Forum for Science, Industry and Business

Sponsored by:     3M 
Search our Site:

 

Electronic Voting System is Vulnerable to Tampering

25.07.2003


Computer Researchers Find Critical Flaws in Popular Software Produced for U.S. Elections


Avi Rubin, technical director of the Information Security Institute at Johns Hopkins University

Photo by Will Kirk



The software believed to be at the heart of an electronic voting system being marketed for use in elections across the nation has weaknesses that could easily allow someone to cast multiple votes for one candidate, computer security researchers at The Johns Hopkins University have determined.
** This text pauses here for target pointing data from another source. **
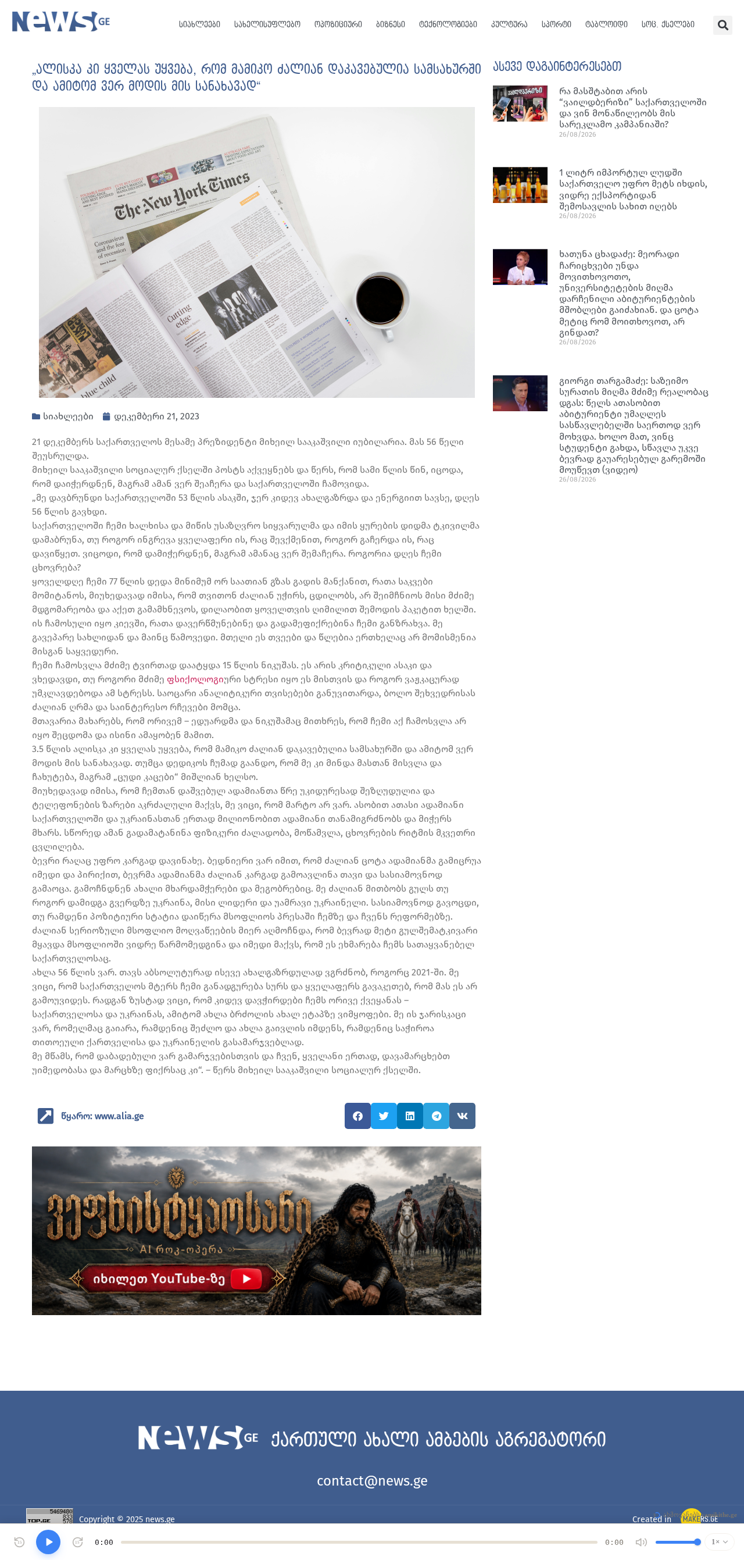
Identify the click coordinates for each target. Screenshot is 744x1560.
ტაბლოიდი (606, 24)
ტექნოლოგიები (448, 24)
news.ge (160, 1520)
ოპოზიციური (338, 24)
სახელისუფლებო (267, 24)
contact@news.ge (372, 1481)
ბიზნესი (390, 24)
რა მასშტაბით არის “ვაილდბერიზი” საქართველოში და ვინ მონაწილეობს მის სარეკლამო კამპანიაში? (633, 108)
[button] (722, 25)
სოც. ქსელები (668, 24)
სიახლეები (199, 24)
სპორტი (556, 24)
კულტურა (509, 24)
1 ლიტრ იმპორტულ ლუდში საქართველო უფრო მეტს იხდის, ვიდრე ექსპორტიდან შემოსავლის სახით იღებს (633, 189)
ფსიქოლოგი (195, 679)
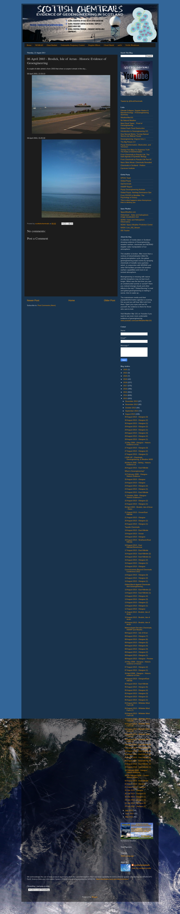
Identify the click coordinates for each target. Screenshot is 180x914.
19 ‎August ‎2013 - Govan (134, 534)
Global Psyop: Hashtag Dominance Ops (136, 192)
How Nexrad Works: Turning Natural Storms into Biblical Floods (135, 135)
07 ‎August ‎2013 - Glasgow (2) (136, 667)
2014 (125, 395)
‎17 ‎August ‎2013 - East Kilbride (136, 550)
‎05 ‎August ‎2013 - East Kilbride (136, 684)
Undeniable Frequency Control (72, 45)
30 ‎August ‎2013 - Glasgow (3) (136, 417)
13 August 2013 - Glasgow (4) (136, 596)
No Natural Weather (128, 120)
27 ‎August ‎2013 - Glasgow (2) (136, 451)
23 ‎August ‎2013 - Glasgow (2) (136, 486)
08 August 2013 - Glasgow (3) (136, 649)
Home (29, 45)
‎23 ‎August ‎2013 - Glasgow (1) (136, 489)
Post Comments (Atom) (47, 305)
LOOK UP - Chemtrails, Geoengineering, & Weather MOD (139, 458)
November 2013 (131, 404)
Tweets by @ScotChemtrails (131, 101)
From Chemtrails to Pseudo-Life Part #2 (136, 159)
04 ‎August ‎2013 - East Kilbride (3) (138, 761)
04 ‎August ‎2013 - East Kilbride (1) (138, 767)
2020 (125, 376)
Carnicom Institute (128, 168)
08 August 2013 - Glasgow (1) (136, 655)
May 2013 (129, 817)
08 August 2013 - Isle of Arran (136, 633)
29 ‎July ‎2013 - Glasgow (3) (135, 800)
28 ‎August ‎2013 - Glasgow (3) (136, 433)
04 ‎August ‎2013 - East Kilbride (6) (138, 751)
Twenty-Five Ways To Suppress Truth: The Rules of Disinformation (135, 151)
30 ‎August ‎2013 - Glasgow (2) (136, 420)
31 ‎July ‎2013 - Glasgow (134, 790)
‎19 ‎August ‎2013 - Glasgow (135, 537)
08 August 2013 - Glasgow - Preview (139, 659)
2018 (125, 382)
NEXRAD (39, 45)
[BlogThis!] (65, 223)
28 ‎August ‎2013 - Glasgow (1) (136, 439)
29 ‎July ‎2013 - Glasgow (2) (135, 803)
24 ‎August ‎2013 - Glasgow (135, 483)
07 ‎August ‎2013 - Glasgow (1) (136, 670)
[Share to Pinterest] (72, 223)
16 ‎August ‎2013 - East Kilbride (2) (138, 554)
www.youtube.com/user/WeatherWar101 (136, 320)
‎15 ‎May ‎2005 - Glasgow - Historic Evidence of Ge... (138, 444)
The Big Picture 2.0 (128, 142)
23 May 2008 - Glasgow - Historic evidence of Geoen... (138, 663)
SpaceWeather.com (128, 212)
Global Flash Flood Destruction (133, 128)
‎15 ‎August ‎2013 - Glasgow (135, 566)
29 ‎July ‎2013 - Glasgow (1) (135, 806)
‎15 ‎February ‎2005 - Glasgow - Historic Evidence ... (136, 475)
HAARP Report (126, 187)
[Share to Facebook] (69, 223)
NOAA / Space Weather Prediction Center (137, 225)
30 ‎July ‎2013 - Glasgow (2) (135, 793)
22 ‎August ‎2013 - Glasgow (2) (136, 501)
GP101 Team (126, 178)
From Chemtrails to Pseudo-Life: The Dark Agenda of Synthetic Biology (135, 156)
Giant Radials (52, 45)
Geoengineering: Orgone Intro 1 (133, 139)
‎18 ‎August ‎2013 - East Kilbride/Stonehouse (133, 546)
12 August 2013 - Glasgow (135, 609)
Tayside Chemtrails (132, 527)
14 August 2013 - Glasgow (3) (136, 575)
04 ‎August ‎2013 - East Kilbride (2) (138, 764)
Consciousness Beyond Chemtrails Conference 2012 (138, 571)
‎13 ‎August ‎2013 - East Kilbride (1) (138, 593)
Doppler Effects (94, 45)
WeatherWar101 (127, 117)
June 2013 (129, 813)
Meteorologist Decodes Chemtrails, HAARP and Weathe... (138, 629)
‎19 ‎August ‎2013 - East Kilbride (136, 530)
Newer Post (33, 300)
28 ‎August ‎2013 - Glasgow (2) (136, 436)
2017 (125, 386)
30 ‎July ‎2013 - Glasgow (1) (135, 797)
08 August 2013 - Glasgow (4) (136, 646)
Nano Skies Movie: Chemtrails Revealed (136, 162)
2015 (125, 392)
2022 (125, 373)
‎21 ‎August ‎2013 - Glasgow (135, 517)
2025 (125, 369)
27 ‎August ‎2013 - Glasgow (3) (136, 448)
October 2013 (130, 408)
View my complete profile (141, 868)
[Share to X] (67, 223)
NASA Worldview (132, 45)
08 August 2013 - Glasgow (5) (136, 642)
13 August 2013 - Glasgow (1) (136, 606)
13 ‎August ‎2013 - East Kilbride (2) (138, 590)
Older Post (109, 300)
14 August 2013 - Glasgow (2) (136, 578)
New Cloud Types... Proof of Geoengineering (131, 124)
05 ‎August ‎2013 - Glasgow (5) (136, 687)
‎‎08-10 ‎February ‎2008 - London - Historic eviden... (137, 776)
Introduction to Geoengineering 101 (134, 131)
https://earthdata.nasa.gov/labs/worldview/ (112, 879)
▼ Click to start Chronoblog (39, 890)
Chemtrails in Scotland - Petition (133, 165)
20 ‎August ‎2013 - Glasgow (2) (136, 521)
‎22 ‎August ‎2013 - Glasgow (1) (136, 504)
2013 (125, 398)
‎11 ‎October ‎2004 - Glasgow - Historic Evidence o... (136, 496)
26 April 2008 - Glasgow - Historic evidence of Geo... (138, 674)
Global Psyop (126, 181)
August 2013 (130, 414)
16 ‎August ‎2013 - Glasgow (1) (136, 563)
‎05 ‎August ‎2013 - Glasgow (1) (136, 700)
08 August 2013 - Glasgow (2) (136, 652)
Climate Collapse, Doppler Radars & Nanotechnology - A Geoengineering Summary (135, 112)
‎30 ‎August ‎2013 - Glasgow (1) (136, 423)
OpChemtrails (126, 184)
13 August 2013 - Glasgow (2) (136, 602)
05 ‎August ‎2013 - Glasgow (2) (136, 697)
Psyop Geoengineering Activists (133, 189)
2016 (125, 389)
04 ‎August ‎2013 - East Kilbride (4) (138, 757)
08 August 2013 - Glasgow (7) (136, 636)
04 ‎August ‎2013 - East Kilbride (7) (138, 748)
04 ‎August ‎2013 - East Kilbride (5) (138, 754)
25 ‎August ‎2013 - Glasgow (135, 479)
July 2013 (129, 810)
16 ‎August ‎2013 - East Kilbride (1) (138, 557)
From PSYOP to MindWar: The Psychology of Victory (132, 196)
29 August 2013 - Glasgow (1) (136, 430)
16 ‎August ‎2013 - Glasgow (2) (136, 560)
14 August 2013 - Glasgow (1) (136, 581)
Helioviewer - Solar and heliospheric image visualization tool (134, 216)
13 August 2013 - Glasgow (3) (136, 599)
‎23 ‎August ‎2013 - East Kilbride (136, 492)
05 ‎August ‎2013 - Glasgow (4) (136, 690)
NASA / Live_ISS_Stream (130, 228)
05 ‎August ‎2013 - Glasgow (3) (136, 693)
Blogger (95, 897)
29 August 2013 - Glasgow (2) (136, 426)
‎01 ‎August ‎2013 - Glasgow (135, 787)
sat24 (120, 45)
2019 (125, 379)
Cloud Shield (109, 45)
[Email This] (62, 223)
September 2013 (132, 411)
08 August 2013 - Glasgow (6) (136, 639)
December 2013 (131, 401)
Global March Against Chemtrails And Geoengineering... (137, 585)
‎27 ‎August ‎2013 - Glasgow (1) (136, 454)
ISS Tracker (125, 230)
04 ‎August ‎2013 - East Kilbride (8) (138, 745)
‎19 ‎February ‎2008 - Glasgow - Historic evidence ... (136, 771)
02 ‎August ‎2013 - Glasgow (135, 784)
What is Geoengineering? (134, 471)
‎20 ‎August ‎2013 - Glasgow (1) (136, 524)
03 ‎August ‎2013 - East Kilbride (136, 781)
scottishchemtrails (142, 865)
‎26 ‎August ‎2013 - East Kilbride (136, 468)
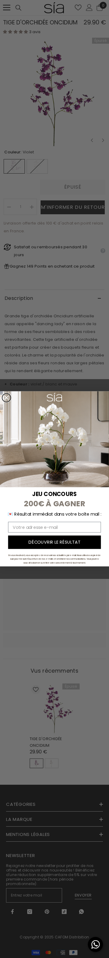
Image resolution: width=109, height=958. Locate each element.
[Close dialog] (6, 398)
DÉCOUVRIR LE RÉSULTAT (54, 542)
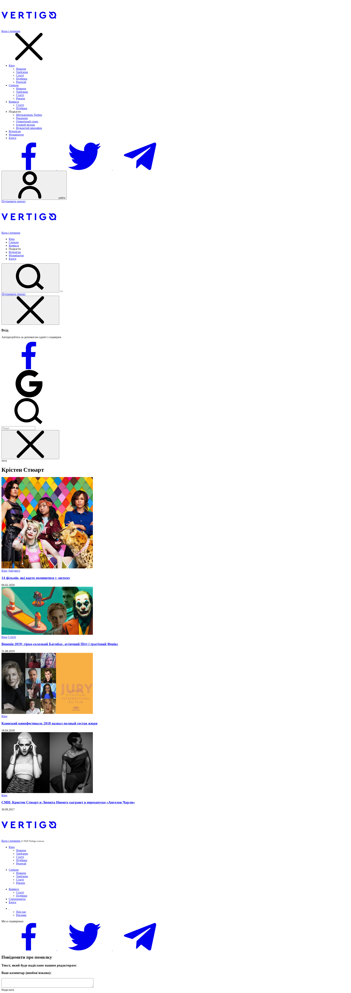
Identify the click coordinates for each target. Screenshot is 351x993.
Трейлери (22, 72)
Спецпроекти (17, 899)
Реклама (21, 915)
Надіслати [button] (7, 989)
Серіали (14, 85)
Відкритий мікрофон (29, 128)
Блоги (12, 137)
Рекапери (22, 118)
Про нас (21, 911)
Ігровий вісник (25, 124)
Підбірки (21, 78)
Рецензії (21, 82)
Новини (21, 68)
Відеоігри (15, 131)
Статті (20, 75)
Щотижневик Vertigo (29, 114)
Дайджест (14, 570)
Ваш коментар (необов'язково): (26, 973)
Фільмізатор (16, 134)
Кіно (12, 65)
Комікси (14, 101)
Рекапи (20, 98)
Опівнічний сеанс (27, 121)
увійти (61, 197)
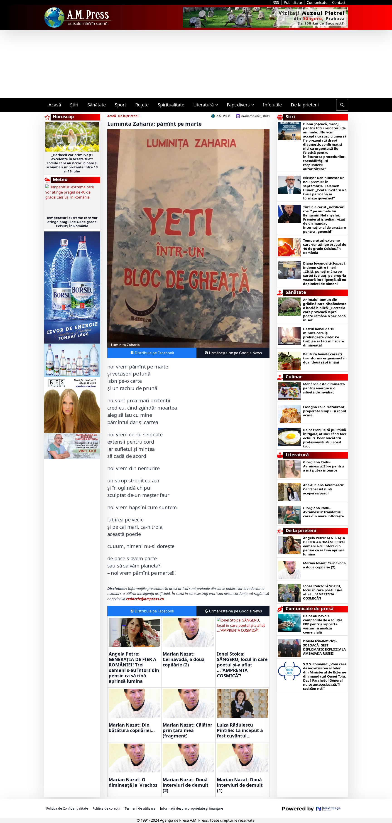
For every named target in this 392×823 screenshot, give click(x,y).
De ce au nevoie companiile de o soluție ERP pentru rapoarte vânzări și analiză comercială (322, 624)
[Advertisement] (196, 64)
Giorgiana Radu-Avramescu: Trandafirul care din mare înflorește (323, 512)
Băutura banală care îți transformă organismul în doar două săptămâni (324, 358)
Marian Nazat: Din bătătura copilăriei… (132, 727)
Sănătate (96, 105)
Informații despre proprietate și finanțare (191, 808)
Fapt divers (238, 105)
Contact (338, 2)
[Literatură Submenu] (218, 105)
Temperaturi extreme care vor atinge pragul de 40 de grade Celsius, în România (72, 222)
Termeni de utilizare (140, 808)
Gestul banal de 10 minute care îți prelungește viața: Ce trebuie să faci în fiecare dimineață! (323, 337)
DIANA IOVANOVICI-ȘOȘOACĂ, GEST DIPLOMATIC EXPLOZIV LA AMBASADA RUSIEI (324, 647)
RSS (276, 2)
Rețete (142, 105)
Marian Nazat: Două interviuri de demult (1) (240, 785)
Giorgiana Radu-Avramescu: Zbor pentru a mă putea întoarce (323, 466)
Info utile (272, 105)
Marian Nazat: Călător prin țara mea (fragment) (187, 730)
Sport (120, 105)
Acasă (55, 105)
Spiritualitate (171, 105)
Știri (74, 105)
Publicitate (293, 2)
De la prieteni (305, 105)
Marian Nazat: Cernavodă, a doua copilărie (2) (184, 659)
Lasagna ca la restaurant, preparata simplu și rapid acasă (324, 411)
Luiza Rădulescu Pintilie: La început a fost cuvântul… (240, 730)
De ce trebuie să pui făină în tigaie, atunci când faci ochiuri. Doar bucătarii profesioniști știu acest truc (324, 438)
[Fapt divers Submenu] (254, 105)
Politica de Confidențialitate (67, 808)
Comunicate (317, 2)
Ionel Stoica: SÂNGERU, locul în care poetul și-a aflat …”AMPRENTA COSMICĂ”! (242, 664)
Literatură (203, 105)
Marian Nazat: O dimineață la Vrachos (133, 782)
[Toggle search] (342, 105)
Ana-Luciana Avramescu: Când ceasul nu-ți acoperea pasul (323, 489)
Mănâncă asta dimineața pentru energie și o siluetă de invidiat (324, 388)
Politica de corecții (106, 808)
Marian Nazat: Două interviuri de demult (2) (185, 785)
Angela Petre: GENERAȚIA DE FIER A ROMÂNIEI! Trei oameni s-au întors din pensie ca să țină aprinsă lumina (134, 667)
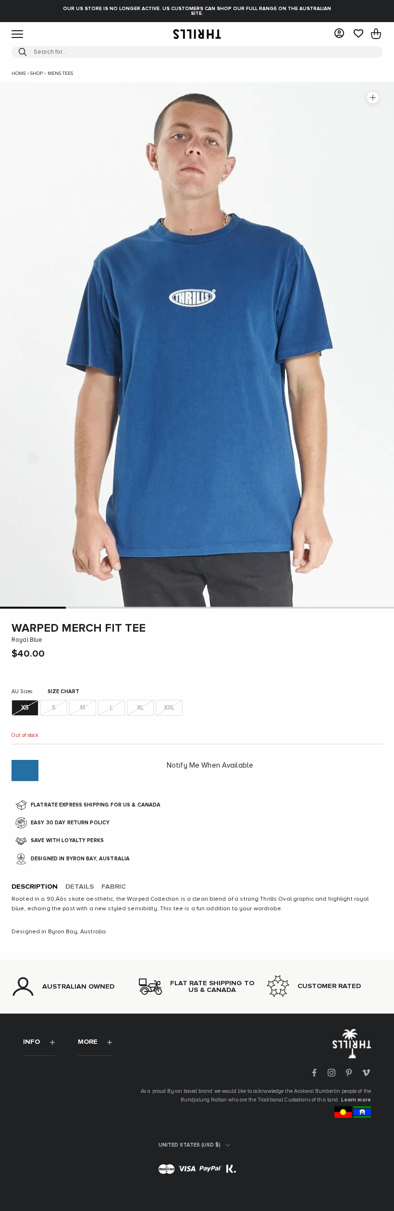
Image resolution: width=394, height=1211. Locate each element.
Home (19, 73)
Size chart (63, 691)
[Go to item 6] (361, 607)
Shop (36, 73)
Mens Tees (60, 73)
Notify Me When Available (210, 765)
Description (35, 886)
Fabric (113, 886)
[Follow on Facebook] (314, 1072)
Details (79, 886)
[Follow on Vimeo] (366, 1072)
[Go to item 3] (164, 607)
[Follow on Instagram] (331, 1072)
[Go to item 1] (33, 607)
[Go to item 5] (296, 607)
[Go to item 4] (230, 607)
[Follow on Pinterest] (349, 1072)
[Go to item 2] (99, 607)
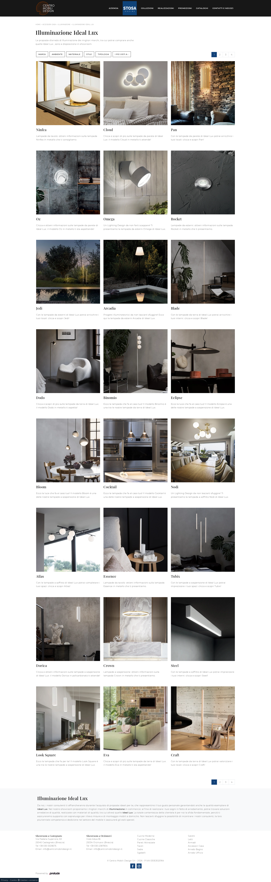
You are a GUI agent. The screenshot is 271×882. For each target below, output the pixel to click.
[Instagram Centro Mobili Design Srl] (139, 865)
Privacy (4, 880)
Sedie (140, 849)
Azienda (113, 8)
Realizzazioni (166, 8)
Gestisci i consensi (29, 880)
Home (38, 24)
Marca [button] (42, 54)
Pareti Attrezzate (146, 842)
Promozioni (185, 8)
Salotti (191, 836)
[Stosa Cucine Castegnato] (130, 8)
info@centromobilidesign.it (57, 849)
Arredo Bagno (195, 849)
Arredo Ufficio (195, 852)
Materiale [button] (74, 54)
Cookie (13, 880)
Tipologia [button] (103, 54)
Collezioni (147, 8)
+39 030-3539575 (47, 846)
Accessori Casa (49, 24)
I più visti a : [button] (122, 54)
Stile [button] (89, 54)
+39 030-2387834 (99, 846)
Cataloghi (202, 8)
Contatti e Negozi (222, 8)
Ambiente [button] (57, 54)
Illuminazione (64, 24)
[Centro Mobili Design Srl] (45, 8)
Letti (190, 839)
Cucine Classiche (146, 839)
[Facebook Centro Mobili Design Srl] (132, 865)
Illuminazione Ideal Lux (83, 24)
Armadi (192, 842)
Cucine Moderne (145, 836)
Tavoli (140, 846)
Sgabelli (141, 852)
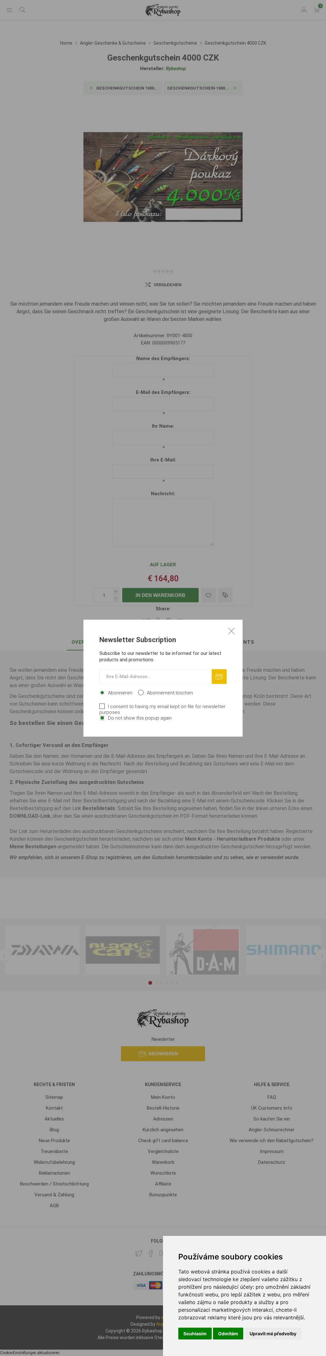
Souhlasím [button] (195, 1333)
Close (231, 630)
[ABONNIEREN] (219, 676)
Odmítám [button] (228, 1333)
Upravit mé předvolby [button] (273, 1333)
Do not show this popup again (140, 718)
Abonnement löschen (170, 692)
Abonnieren (120, 692)
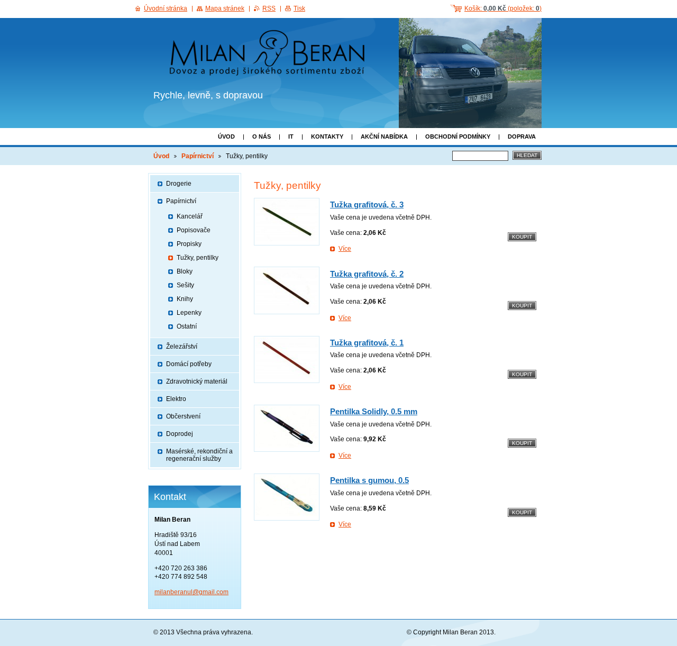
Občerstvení (183, 416)
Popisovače (194, 230)
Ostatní (187, 326)
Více (344, 248)
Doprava (522, 136)
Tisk (299, 8)
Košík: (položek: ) (503, 8)
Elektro (176, 399)
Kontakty (327, 136)
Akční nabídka (384, 136)
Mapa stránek (224, 8)
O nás (261, 136)
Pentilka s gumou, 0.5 (369, 480)
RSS (269, 8)
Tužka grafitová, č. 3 (367, 204)
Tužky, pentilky (197, 257)
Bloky (185, 271)
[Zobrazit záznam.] (286, 221)
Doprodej (179, 434)
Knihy (185, 299)
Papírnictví (197, 156)
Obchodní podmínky (457, 136)
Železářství (181, 346)
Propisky (189, 244)
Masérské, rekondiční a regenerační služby (199, 455)
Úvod (226, 136)
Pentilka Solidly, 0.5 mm (373, 411)
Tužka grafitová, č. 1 (367, 342)
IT (291, 136)
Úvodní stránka (165, 8)
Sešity (185, 285)
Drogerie (178, 183)
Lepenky (189, 312)
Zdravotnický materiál (196, 381)
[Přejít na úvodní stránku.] (270, 54)
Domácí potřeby (189, 364)
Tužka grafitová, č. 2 (367, 273)
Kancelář (190, 216)
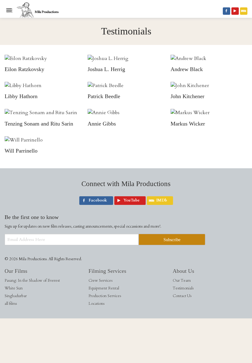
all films (11, 303)
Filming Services (107, 271)
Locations (96, 303)
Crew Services (100, 280)
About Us (183, 271)
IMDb (243, 11)
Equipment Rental (104, 288)
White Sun (14, 288)
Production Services (105, 296)
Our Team (182, 280)
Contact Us (182, 296)
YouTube (235, 11)
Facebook (226, 11)
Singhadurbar (16, 296)
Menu (9, 10)
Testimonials (183, 288)
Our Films (16, 271)
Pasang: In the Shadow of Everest (32, 280)
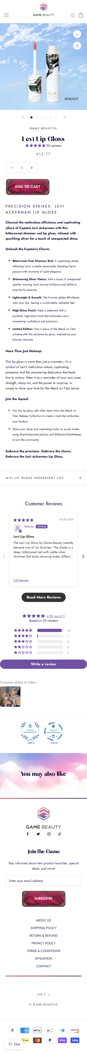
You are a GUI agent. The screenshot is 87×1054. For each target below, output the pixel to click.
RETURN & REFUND (43, 935)
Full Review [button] (21, 580)
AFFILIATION (43, 958)
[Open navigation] (6, 15)
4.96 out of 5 (56, 616)
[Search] (73, 15)
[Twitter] (38, 834)
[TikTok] (59, 834)
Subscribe (43, 899)
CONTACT (43, 966)
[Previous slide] (3, 556)
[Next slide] (83, 556)
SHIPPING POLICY (44, 928)
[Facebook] (27, 834)
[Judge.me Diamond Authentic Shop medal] (30, 731)
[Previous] (22, 117)
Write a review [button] (43, 664)
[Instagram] (49, 834)
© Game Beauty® (43, 1004)
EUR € (41, 994)
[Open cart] (81, 15)
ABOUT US (43, 920)
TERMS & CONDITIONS (43, 951)
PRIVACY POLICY (44, 943)
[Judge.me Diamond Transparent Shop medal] (53, 731)
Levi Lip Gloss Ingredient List (35, 478)
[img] (23, 520)
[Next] (64, 117)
The researchers reached this conclusion after studying computer code believed to be for Ohio-based Diebold Election Systems’ electronic voting equipment. The code, which included modifications made through 2002, was posted anonymously to a public Web site earlier this year. During 2002, approximately 33,000 Diebold voting stations, which allow ballots to be cast via a 15-inch touch-screen monitor, were used in elections in Georgia, California, Kansas and other locations, according to a company news release. On July 21, the company finalized an agreement with the state of Maryland to provide up to $55.6 million in touch-screen voting technology and related services.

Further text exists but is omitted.